Stored items
--------------------------------------------------

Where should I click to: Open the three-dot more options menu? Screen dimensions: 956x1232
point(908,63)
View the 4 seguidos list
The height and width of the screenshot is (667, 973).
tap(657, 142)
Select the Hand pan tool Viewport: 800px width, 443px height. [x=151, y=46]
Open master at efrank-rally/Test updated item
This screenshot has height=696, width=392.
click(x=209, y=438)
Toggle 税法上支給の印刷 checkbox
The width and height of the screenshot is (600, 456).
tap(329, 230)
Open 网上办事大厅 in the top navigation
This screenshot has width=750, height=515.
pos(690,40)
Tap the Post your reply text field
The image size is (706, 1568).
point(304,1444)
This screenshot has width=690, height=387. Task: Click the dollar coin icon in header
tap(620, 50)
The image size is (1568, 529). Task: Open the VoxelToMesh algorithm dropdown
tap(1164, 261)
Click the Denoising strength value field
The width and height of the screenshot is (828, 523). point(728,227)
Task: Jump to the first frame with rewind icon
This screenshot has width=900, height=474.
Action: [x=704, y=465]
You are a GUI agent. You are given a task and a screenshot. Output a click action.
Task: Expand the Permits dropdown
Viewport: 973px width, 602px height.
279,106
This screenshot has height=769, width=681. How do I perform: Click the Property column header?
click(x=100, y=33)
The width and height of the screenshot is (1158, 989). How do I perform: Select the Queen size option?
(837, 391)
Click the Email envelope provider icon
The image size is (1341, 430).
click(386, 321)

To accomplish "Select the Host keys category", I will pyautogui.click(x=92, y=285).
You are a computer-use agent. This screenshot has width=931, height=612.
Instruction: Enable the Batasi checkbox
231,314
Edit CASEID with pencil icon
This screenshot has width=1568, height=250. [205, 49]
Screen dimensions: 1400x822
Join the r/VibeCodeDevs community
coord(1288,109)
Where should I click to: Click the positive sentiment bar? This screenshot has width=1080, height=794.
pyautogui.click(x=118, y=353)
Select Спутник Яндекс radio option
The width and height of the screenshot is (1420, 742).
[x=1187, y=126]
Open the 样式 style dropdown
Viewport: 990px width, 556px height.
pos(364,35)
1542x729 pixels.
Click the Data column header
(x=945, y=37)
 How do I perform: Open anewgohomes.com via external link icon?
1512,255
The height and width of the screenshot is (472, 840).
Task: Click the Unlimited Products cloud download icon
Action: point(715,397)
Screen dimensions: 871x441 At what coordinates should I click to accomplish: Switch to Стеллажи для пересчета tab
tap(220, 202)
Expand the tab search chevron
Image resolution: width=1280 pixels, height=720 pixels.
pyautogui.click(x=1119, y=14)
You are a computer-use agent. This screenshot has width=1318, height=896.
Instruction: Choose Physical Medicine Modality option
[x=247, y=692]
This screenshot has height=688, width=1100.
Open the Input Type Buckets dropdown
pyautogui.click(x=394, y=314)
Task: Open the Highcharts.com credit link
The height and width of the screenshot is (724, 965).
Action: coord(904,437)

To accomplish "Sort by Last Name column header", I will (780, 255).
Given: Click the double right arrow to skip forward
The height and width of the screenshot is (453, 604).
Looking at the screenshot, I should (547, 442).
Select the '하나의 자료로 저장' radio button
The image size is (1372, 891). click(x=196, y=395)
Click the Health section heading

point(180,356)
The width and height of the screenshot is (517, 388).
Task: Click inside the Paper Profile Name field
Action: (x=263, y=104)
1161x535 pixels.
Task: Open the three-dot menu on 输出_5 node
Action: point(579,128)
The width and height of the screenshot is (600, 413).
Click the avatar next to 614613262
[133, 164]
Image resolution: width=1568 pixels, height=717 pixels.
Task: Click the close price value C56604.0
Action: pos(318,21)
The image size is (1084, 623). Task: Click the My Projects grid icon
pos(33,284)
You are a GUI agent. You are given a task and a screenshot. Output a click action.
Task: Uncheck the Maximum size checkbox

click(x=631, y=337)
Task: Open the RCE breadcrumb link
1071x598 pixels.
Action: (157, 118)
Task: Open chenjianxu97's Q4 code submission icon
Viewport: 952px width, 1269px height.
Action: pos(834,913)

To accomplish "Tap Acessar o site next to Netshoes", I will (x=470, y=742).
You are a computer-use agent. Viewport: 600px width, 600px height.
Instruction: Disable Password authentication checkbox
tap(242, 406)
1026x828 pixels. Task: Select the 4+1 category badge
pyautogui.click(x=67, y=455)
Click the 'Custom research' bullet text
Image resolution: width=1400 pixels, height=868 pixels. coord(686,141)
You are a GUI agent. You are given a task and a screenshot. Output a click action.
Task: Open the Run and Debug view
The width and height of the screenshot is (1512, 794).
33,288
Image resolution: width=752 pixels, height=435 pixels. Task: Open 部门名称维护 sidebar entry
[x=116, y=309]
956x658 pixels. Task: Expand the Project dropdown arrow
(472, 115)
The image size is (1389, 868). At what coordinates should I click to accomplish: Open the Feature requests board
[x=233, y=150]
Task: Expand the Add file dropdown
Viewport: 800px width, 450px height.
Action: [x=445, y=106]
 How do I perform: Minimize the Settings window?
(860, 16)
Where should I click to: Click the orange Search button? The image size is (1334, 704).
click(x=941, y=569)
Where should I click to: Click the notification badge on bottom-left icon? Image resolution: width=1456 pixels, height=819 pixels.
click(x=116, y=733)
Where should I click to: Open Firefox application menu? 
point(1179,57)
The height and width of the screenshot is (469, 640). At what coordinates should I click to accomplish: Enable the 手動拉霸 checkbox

--------------------------------------------------

→ **Exercise description**: All of the data is to be transcribed exactly as written.

→ **The completed task**:
Where should I click to: Open the three-dot more options menu? Screen dimensions: 956x1232
point(908,63)
View the 4 seguidos list
The height and width of the screenshot is (667, 973).
tap(657, 142)
Select the Hand pan tool Viewport: 800px width, 443px height. [x=151, y=46]
Open master at efrank-rally/Test updated item
This screenshot has height=696, width=392.
click(x=209, y=438)
Toggle 税法上支給の印刷 checkbox
The width and height of the screenshot is (600, 456).
tap(329, 230)
Open 网上办事大厅 in the top navigation
This screenshot has width=750, height=515.
pos(690,40)
Tap the Post your reply text field
The image size is (706, 1568).
point(304,1444)
This screenshot has width=690, height=387. Task: Click the dollar coin icon in header
tap(620, 50)
The image size is (1568, 529). Task: Open the VoxelToMesh algorithm dropdown
tap(1164, 261)
Click the Denoising strength value field
The width and height of the screenshot is (828, 523). point(728,227)
Task: Jump to the first frame with rewind icon
This screenshot has width=900, height=474.
Action: [x=704, y=465]
You are a GUI agent. You are given a task and a screenshot. Output a click action.
Task: Expand the Permits dropdown
Viewport: 973px width, 602px height.
279,106
This screenshot has height=769, width=681. How do I perform: Click the Property column header?
click(x=100, y=33)
The width and height of the screenshot is (1158, 989). How do I perform: Select the Queen size option?
(837, 391)
Click the Email envelope provider icon
The image size is (1341, 430).
click(386, 321)

To accomplish "Select the Host keys category", I will pyautogui.click(x=92, y=285).
You are a computer-use agent. This screenshot has width=931, height=612.
Instruction: Enable the Batasi checkbox
231,314
Edit CASEID with pencil icon
This screenshot has width=1568, height=250. [205, 49]
Screen dimensions: 1400x822
Join the r/VibeCodeDevs community
coord(1288,109)
Where should I click to: Click the positive sentiment bar? This screenshot has width=1080, height=794.
pyautogui.click(x=118, y=353)
Select Спутник Яндекс radio option
The width and height of the screenshot is (1420, 742).
[x=1187, y=126]
Open the 样式 style dropdown
Viewport: 990px width, 556px height.
pos(364,35)
1542x729 pixels.
Click the Data column header
(x=945, y=37)
 How do I perform: Open anewgohomes.com via external link icon?
1512,255
The height and width of the screenshot is (472, 840).
Task: Click the Unlimited Products cloud download icon
Action: point(715,397)
Screen dimensions: 871x441 At what coordinates should I click to accomplish: Switch to Стеллажи для пересчета tab
tap(220, 202)
Expand the tab search chevron
Image resolution: width=1280 pixels, height=720 pixels.
pyautogui.click(x=1119, y=14)
You are a computer-use agent. This screenshot has width=1318, height=896.
Instruction: Choose Physical Medicine Modality option
[x=247, y=692]
This screenshot has height=688, width=1100.
Open the Input Type Buckets dropdown
pyautogui.click(x=394, y=314)
Task: Open the Highcharts.com credit link
The height and width of the screenshot is (724, 965).
Action: coord(904,437)

To accomplish "Sort by Last Name column header", I will (780, 255).
Given: Click the double right arrow to skip forward
The height and width of the screenshot is (453, 604).
Looking at the screenshot, I should (547, 442).
Select the '하나의 자료로 저장' radio button
The image size is (1372, 891). click(x=196, y=395)
Click the Health section heading

point(180,356)
The width and height of the screenshot is (517, 388).
Task: Click inside the Paper Profile Name field
Action: (x=263, y=104)
1161x535 pixels.
Task: Open the three-dot menu on 输出_5 node
Action: point(579,128)
The width and height of the screenshot is (600, 413).
Click the avatar next to 614613262
[133, 164]
Image resolution: width=1568 pixels, height=717 pixels.
Task: Click the close price value C56604.0
Action: pos(318,21)
The image size is (1084, 623). Task: Click the My Projects grid icon
pos(33,284)
You are a GUI agent. You are given a task and a screenshot. Output a click action.
Task: Uncheck the Maximum size checkbox

click(x=631, y=337)
Task: Open the RCE breadcrumb link
1071x598 pixels.
Action: (157, 118)
Task: Open chenjianxu97's Q4 code submission icon
Viewport: 952px width, 1269px height.
Action: pos(834,913)

To accomplish "Tap Acessar o site next to Netshoes", I will (x=470, y=742).
You are a computer-use agent. Viewport: 600px width, 600px height.
Instruction: Disable Password authentication checkbox
tap(242, 406)
1026x828 pixels. Task: Select the 4+1 category badge
pyautogui.click(x=67, y=455)
Click the 'Custom research' bullet text
Image resolution: width=1400 pixels, height=868 pixels. coord(686,141)
You are a GUI agent. You are given a task and a screenshot. Output a click action.
Task: Open the Run and Debug view
The width and height of the screenshot is (1512, 794).
33,288
Image resolution: width=752 pixels, height=435 pixels. Task: Open 部门名称维护 sidebar entry
[x=116, y=309]
956x658 pixels. Task: Expand the Project dropdown arrow
(472, 115)
The image size is (1389, 868). At what coordinates should I click to accomplish: Open the Feature requests board
[x=233, y=150]
Task: Expand the Add file dropdown
Viewport: 800px width, 450px height.
Action: [x=445, y=106]
 How do I perform: Minimize the Settings window?
(860, 16)
Where should I click to: Click the orange Search button? The image size is (1334, 704).
click(x=941, y=569)
Where should I click to: Click the notification badge on bottom-left icon? Image resolution: width=1456 pixels, height=819 pixels.
click(x=116, y=733)
Where should I click to: Open Firefox application menu? 
point(1179,57)
The height and width of the screenshot is (469, 640). At what coordinates should I click to accomplish: Enable the 手動拉霸 checkbox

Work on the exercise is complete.